天才と呼ばれるローリンソン氏に寄せられる業界の期待は非常に高く、アストンマーティンの次世代モデルに採用されるベース技術もルーシッドから供与される。また2022年12月にはパナソニックとバッテリー供給契約を結んでいる。ちなみにフォーミュラEのバッテリーパックもルーシッドが供給している。

最先端のソリューションを搭載した超高級EVサルーン「エア」

同社初となる量産EVの「ルーシッド エア(Lucid Air)」は、2016年にプロトタイプを発表後、2021年から生産が始まった。900Vのアーキテクチャーを採用した大型高級サルーン(後1モーターの後輪駆動/前1+後1モーターの4輪駆動/前1+後2モーターの4輪駆動の3タイプをラインナップ)だ。バッテリーの生産以外、ほぼ自社で開発・生産しており、なかでも高度にモジュール化されたコンパクトな駆動用モーターユニットが、同社の技術力の高さをうかがわせる。

画像: 電池はLG製だがあとは自社開発。3モーターの「サファイア(写真)」でも駆動メカニズムは実にコンパクト。

電池はLG製だがあとは自社開発。3モーターの「サファイア(写真)」でも駆動メカニズムは実にコンパクト。

その圧倒的なアドバンテージは、バッテリーマネジメント技術にある。「Wunderbox」と呼ばれる充電ユニットは、350kWの急速充電器を使用すれば32.2km/分、482km/20分という驚異的な充電速度を実現。さらにV2GやV2Vによる双方向充電・蓄電機能(同社は「RangeXcange」と呼んでいる)も搭載するなど、世界最先端を行く量産EVと呼んで差し支えないスペックを持つ。

画像: クルマ対クルマ(V2V)のほか電力会社の電力系統にも接続して相互に電気のやり取りも可能。

クルマ対クルマ(V2V)のほか電力会社の電力系統にも接続して相互に電気のやり取りも可能。

ちなみに3モーター・1234hp・航続距離687km(EPA)を誇る最上級グレード「サファイア」の車両価格は249,000USD(約3677万2000円)、ベーシックグレードの1モーター・430hp・航続距離674kmの「ピュアRWD」は77,400USD(約1143万2000円)。好景気が続く北米にあっても、かなり高価なEVではある。

画像: ルーシッド・エアの3サイズは全長4975×全幅2194×全高1407mm。ホイールベースは2959mmもある。

ルーシッド・エアの3サイズは全長4975×全幅2194×全高1407mm。
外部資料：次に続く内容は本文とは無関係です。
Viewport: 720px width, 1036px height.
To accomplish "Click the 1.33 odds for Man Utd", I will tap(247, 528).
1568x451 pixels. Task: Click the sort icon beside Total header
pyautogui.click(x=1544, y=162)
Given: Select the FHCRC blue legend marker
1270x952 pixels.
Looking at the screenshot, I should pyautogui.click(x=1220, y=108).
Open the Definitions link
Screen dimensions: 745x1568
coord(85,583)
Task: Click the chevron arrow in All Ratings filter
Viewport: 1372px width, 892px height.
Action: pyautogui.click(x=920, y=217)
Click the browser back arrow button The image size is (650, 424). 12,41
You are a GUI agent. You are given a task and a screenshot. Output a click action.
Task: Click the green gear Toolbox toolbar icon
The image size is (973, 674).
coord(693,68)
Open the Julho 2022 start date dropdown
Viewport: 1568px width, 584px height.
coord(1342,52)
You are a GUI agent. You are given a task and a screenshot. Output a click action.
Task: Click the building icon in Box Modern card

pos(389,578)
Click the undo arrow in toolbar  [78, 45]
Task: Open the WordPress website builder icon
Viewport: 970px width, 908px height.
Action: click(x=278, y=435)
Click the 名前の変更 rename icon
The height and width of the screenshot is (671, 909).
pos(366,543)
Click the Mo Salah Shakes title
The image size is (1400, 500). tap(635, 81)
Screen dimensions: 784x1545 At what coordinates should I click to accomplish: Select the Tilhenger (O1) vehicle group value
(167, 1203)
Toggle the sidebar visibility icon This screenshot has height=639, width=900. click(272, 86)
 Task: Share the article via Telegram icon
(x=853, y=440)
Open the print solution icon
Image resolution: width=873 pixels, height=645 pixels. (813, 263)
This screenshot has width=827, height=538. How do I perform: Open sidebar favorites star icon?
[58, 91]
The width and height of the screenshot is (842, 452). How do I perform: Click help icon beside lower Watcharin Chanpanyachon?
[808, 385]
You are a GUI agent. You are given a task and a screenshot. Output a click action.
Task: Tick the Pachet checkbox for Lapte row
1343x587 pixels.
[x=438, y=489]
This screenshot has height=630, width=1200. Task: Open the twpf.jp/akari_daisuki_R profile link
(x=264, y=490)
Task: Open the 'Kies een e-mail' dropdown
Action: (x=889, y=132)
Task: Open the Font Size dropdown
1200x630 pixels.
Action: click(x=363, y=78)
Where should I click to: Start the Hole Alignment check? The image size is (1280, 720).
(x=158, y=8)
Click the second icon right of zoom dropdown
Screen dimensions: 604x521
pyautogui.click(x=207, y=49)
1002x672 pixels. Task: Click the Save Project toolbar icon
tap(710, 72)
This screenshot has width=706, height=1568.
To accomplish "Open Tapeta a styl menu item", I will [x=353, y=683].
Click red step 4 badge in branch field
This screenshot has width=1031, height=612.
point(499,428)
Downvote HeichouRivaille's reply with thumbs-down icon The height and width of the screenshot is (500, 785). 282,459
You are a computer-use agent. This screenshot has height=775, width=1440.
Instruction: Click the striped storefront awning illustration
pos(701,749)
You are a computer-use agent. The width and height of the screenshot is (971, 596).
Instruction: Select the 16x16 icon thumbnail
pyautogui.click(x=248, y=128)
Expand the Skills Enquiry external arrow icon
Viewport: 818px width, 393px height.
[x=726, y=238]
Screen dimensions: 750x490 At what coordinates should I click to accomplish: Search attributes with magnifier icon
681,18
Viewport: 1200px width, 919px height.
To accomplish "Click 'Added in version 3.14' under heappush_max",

ホイールベースは2959mmもある。

最新モデルは3列シートSUV、生産開始は2024年後半を予定

同社の最新モデルは、2023年11月のロサンゼルスオートショーで発表した3列シートのラージSUV「グラヴィティ(Lucid Gravity)」。こちらは2024年後半に量産が始まる予定だ。詳細はまだ明らかにされていないが、800hp以上のパワー、700kmを超える航続距離、0→96km/h加速=3.5秒以下、80,000USD(約1183万円)以下のスターティングプライスになることが予告されている。

画像: 2023年11月に開催されたLAオートショーで初公開された同社の量産EV第二弾が「グラヴィティ」。2024年後半から生産開始予定だ。

2023年11月に開催されたLAオートショーで初公開された同社の量産EV第二弾が「グラヴィティ」。2024年後半から生産開始予定だ。

「エア」、「グラヴィティ」ともに現在のところ左ハンドル仕様のみで国内導入の予定はない模様。しかし、ローリンソンCEOは、英国や豪州そして日本など右ハンドルの国々にも関心を示しているようだ。